Rugged individualism was not necessarily the key to running a small ranch. It was being a good neighbor. That was wartime and the only way to survive was for everyone to help everyone else. When we had milk cows, Dad would take turns with other ranchers, driving around the Big Horn Loop road picking up their full milk cans every morning and taking them to the creamery in Sheridan. In the summer, we would go to the Bensons or the Dows to help put up hay and then everyone would come to the Stall place and do the same.

No vacations. When the hay is ready, it must be cut. Cows have to be milked twice a day, every day. Sheep and cattle must be fed regardless of weather. Animals get sick and must be tended. Horses kick. Tractors slip off blocks. Hands get caught in gears. People age quickly under such conditions. Medical attention may be many hours away.

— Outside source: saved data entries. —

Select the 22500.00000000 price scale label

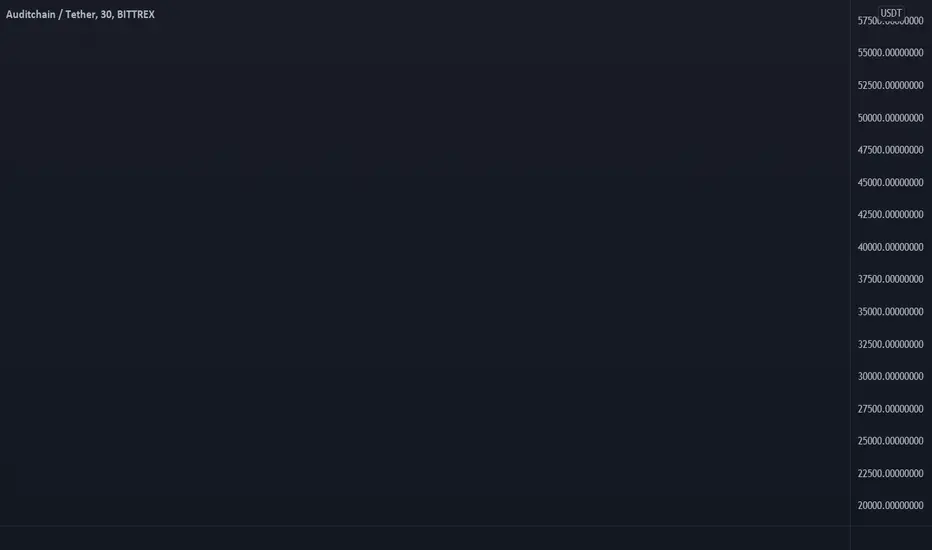(890, 473)
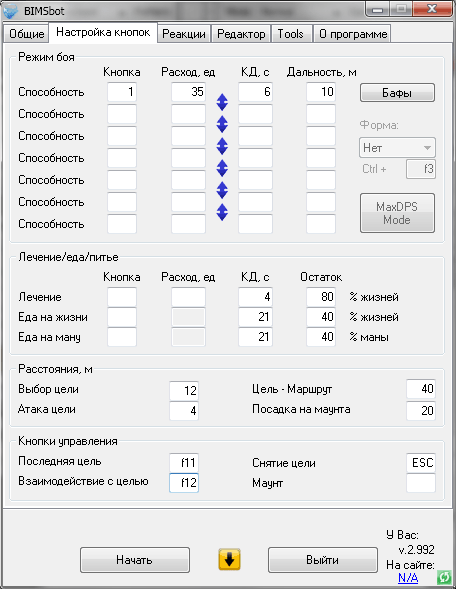456x589 pixels.
Task: Click the first blue swap arrows icon
Action: [222, 102]
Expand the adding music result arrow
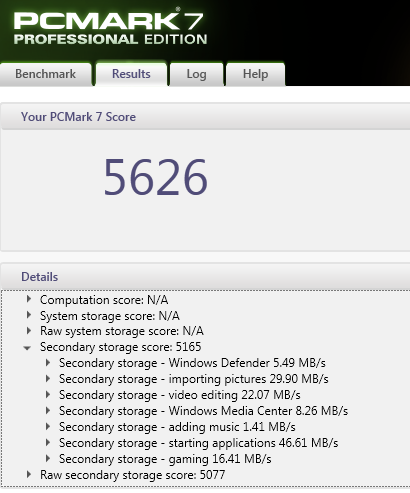The width and height of the screenshot is (410, 493). (x=48, y=427)
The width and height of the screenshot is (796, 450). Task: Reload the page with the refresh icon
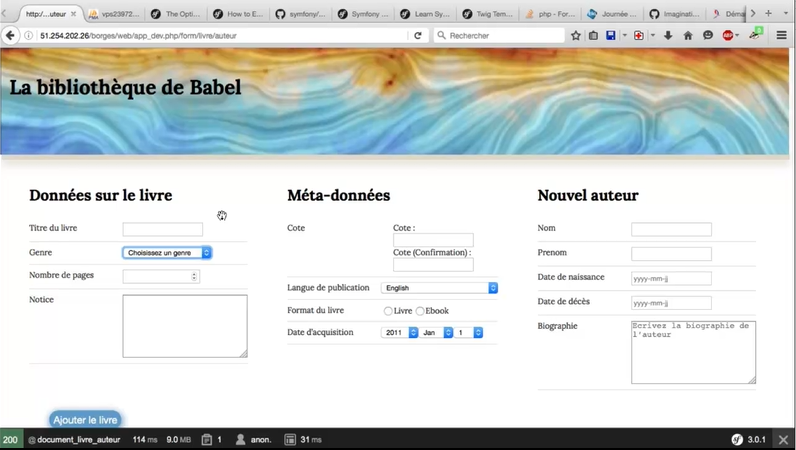pos(418,35)

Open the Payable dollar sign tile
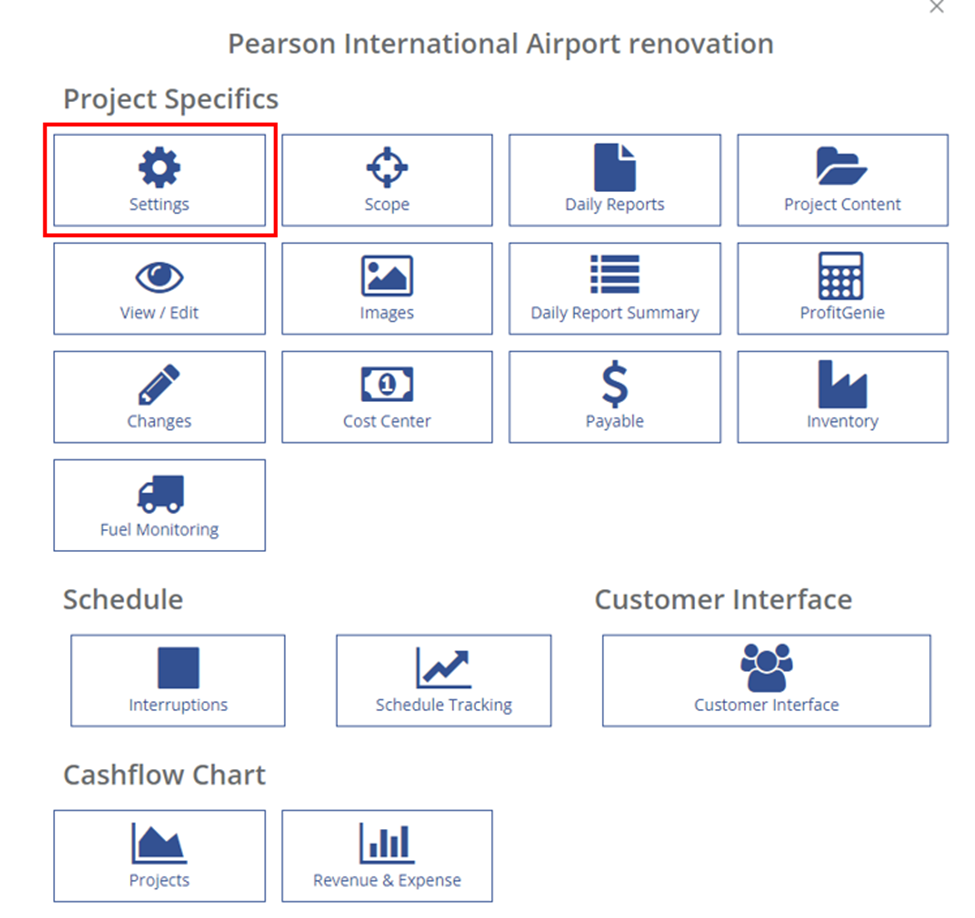[x=614, y=397]
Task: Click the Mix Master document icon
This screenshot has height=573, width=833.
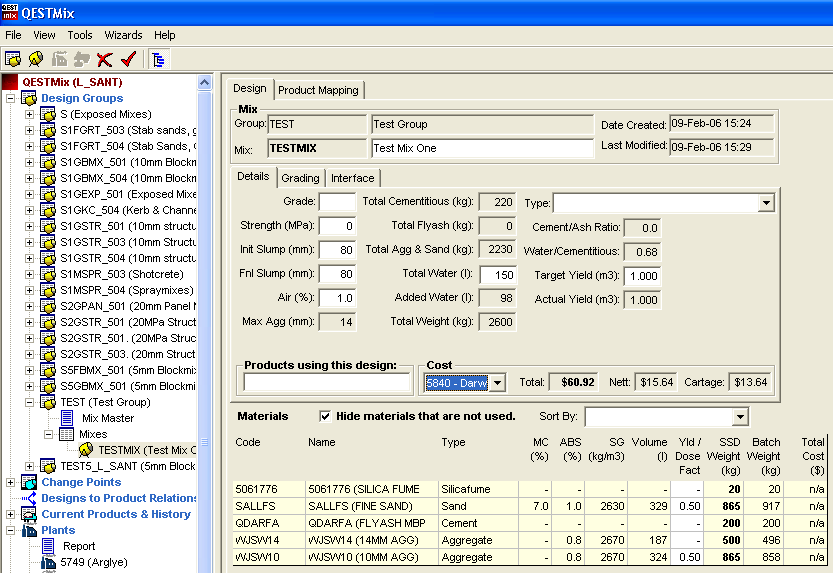Action: click(68, 418)
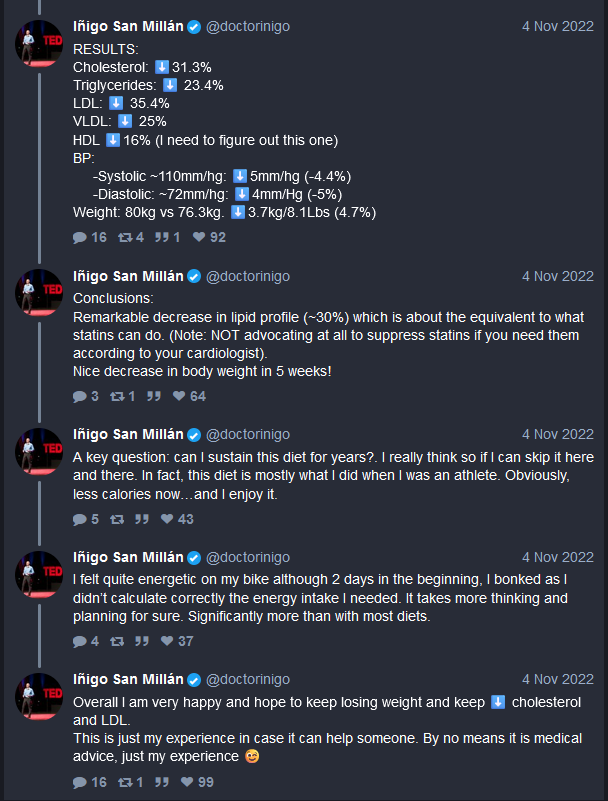Quote the 'I felt quite energetic' tweet

142,642
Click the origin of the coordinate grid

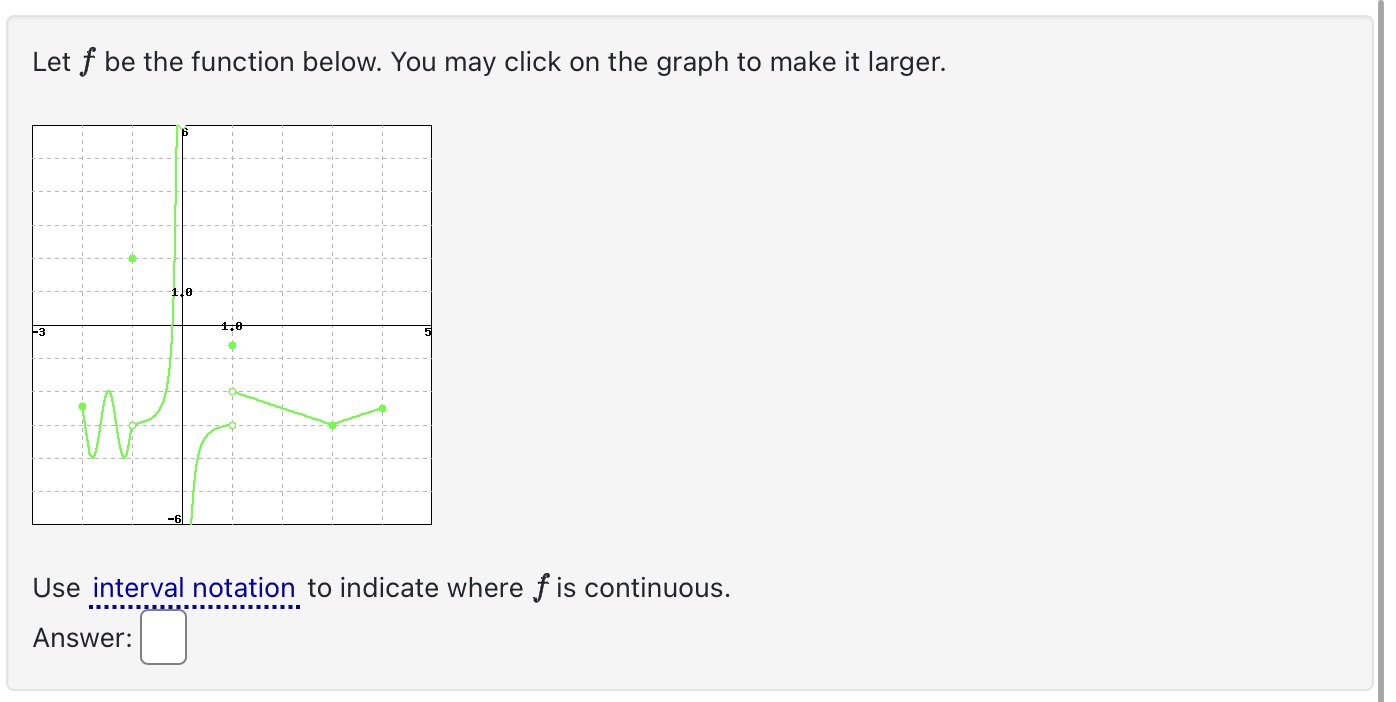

The promise of the future may be no more than the ability to hang on, get through the summer without losing a crop, or the winter without having to buy expensive feed--and being able to make the next bank payment. Perhaps to buy a new pickup next year. Or see the youngest of seven children become the first to graduate from high school. Maybe go off to Laramie or even California to college.

Outside money and business is greeted with ambivalence or suspicion. Many of these people like things pretty much the way they are. They go down to the bar for a beer or two in the evening, cheer for the the high school teams, go to town to shop on Saturdays, attend dances at the community center and know everything about their neighbors there is to know. They will be there through the current bust. They will be there through the next boom, too. Harsh as the land may be, they love it. They are survivors.